In situations where numerous users compete for a limited number of tickets, distributed locks are essential. They ensure that only one transaction can be processed at a time, preventing conflicts and double bookings.

In this article, we’ll explore distributed locks, how they differ from traditional locks used in multithreaded systems, and the role of fencing tokens in addressing these challenges.

What are Distributed Locks ?

A distributed lock is a way to control access to a shared resource in a system where multiple servers or processes are working together. Imagine you have a shared resource that two people want to edit at the same time. If both try to make changes simultaneously, they might mess up the document.

A distributed lock ensures that only one person can edit the document at a time. When one server wants to write to the resource, it asks for a "lock." If it gets the lock, it can proceed to make changes. If another server requests the lock while the first one has it, it has to wait until the lock is released. This way, the system prevents conflicts and keeps the data safe and consistent.

Properties of a Distributed Lock

Mutual Exclusion: Only one process can hold the lock at a time. This means only one process can access the shared resource, preventing conflicts.
Fault Tolerance: If a process crashes while holding the lock, the system should automatically release the lock so other processes can use it.
Deadlock Freedom: The system should avoid situations where two processes wait forever for each other to release locks.
Lease or Expiration: Locks should have a time limit. If a process doesn't release the lock in time, it will expire, allowing others to use it.
Consistency: ensures that all processes have the same view of the lock state. If one process acquires the lock, other processes should immediately see that the lock is held

Before we dive deep, some important terms, Leases and Tokens!

Leases and Tokens

What is a Lease?

A lease in the context of distributed locking refers to a time-limited permission granted to a process or node to hold a lock on a resource. When a node acquires a lease, it is given exclusive access to the resource for a specified period. If the node fails to release the lock within this timeframe, the lease automatically expires, allowing other nodes to access the resource.

Key Characteristics of Leases:

Time-Bound: Leases are typically associated with a duration, after which the lock is automatically released if not renewed.
Automatic Release: If the node holding the lease crashes or becomes unresponsive, the lease expiration prevents indefinite blocking of access to the resource.
Renewable: Nodes can renew their leases before expiration if they still require access to the resource.

What are Tokens?

Tokens are unique identifiers issued by the lock service when a lock is acquired. In the context of fencing, tokens ensure that operations on a shared resource are valid and up-to-date. Each time a node acquires a lock, it receives a token that indicates the current state of the lock.

Key Characteristics of Tokens:

Monotonically Increasing: Tokens are typically designed to be strictly increasing, meaning that each new token is higher than the previous ones. This property helps to maintain a clear order of operations.
Validation Mechanism: Tokens are used to verify the legitimacy of a lock holder before allowing it to perform operations. If a node attempts to operate using an outdated token, the operation is rejected.
Uniqueness: Each token is unique to a particular lock acquisition, providing a clear reference point for the state of the lock.
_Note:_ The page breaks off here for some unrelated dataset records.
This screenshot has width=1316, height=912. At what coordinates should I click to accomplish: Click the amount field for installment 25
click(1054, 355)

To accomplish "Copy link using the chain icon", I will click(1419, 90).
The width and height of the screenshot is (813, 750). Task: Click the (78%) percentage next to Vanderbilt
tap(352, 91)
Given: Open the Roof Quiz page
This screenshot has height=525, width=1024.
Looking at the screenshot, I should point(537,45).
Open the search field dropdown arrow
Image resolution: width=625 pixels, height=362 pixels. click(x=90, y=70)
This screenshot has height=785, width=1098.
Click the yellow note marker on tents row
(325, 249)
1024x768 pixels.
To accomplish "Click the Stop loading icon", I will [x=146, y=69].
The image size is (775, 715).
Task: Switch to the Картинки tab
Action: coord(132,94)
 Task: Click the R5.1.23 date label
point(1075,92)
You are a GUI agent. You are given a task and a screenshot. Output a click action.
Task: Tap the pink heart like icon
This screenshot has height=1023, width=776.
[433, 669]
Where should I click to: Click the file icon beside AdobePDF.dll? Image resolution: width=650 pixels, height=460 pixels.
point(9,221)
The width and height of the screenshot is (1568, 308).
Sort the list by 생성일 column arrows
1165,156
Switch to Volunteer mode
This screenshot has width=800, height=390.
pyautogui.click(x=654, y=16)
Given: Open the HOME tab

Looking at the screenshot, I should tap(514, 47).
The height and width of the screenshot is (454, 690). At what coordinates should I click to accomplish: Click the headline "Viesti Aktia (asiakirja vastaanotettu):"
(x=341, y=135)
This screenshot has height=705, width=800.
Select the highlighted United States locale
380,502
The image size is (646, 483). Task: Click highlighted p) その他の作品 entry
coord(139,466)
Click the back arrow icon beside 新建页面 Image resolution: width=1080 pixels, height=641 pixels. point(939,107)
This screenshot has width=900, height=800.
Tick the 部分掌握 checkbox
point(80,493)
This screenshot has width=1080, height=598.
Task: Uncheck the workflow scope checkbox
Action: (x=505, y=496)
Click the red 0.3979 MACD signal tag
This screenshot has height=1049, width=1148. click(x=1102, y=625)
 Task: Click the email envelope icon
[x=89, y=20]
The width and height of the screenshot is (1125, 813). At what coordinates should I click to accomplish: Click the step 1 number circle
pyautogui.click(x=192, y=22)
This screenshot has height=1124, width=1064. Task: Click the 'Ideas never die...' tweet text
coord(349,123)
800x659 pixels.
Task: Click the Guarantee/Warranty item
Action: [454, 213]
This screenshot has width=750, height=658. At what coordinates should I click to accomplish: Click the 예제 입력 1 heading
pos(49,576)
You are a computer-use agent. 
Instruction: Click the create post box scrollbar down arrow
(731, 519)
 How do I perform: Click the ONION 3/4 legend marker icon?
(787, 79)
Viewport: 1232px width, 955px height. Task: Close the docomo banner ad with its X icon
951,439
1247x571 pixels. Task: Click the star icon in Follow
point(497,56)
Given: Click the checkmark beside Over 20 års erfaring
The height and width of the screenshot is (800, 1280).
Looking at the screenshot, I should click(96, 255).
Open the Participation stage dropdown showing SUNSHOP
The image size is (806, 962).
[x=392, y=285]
Now that we know some basics, lets understand whether a lock in single node multithreaded application safe.

Is the Lock entirely Safe?

It’s important to remember that a lock in a distributed system is not like in a multi-threaded application. It's more complex because different nodes and the network can fail independently in various ways.

Consider a simple example where are we are trying to lock a resource:

For example, consider an application where clients need to update files in shared storage systems (like S3).

The process works as follows:

Each client must first obtain a lock,
Proceed to read the file, make their necessary modifications, save the updated file back to storage
Finally release the lock.

This locking mechanism is crucial as it prevents multiple clients from executing this read-modify-write sequence simultaneously, which would otherwise lead to lost updates.

public void writeDataToStorage(String filename, String data) {
    var lock = lockService.acquireLock(filename);
    if (lock == null) {
        throw new RuntimeException("Failed to acquire lock");
    }

    try {
        var fileContent = storage.readFile(filename);
        var updatedContent = updateContents(fileContent, data);
        storage.writeFile(filename, updatedContent);
    } finally {
        lock.release();
    }
}

Well even with perfect lock, the code above is broken.

Lets look at below diagram, this is snippet for Martin Kleppmann’s blog ( We all know him as author of DDIA book )

Here's the sequence of events:

Node 1 initiates by trying to get the lock from the Lock Service with a lease period
Lock Service grants the lock to Node 1 with an "OK" response
Node 1 enters a Garbage Collector Pause state ( Stop the world ), which temporarily freezes its operations. During Node 1's GC pause, the lock expires (shown by the "expired" arrow)
In the same during Node 1's GC pause, Node 2 attempts to acquire the lock from the Lock Service
Node 2 successfully gets the lock ("OK" response) since Node 1's lock expired
Node 2 proceeds to write data to Storage.
Storage confirms the write operation with an "OK" response
Now GC Pause has completed, however Node 1 still assumes that it has lock and proceeds to write data to storage.

This is particularly dangerous because:

Node 1 has no way to know that its lock expired during the GC pause.
Node 1 might proceed with operations believing it has exclusive access.
Multiple nodes could end up making concurrent changes to the same resource.
This breaks the mutual exclusion guarantee that locks are supposed to provide.

Fencing Token to the Rescue!

A fencing token is a monotonically increasing number issued by the lock service whenever it grants a lock, which must be included with any operation on the resource. In simple terms:

It is a unique identifier (often a numeric value or timestamp) associated with each lock acquisition.
When a client acquires a lock, it also receives a fencing token.
This token is used to verify whether the lock holder is still valid before performing operations.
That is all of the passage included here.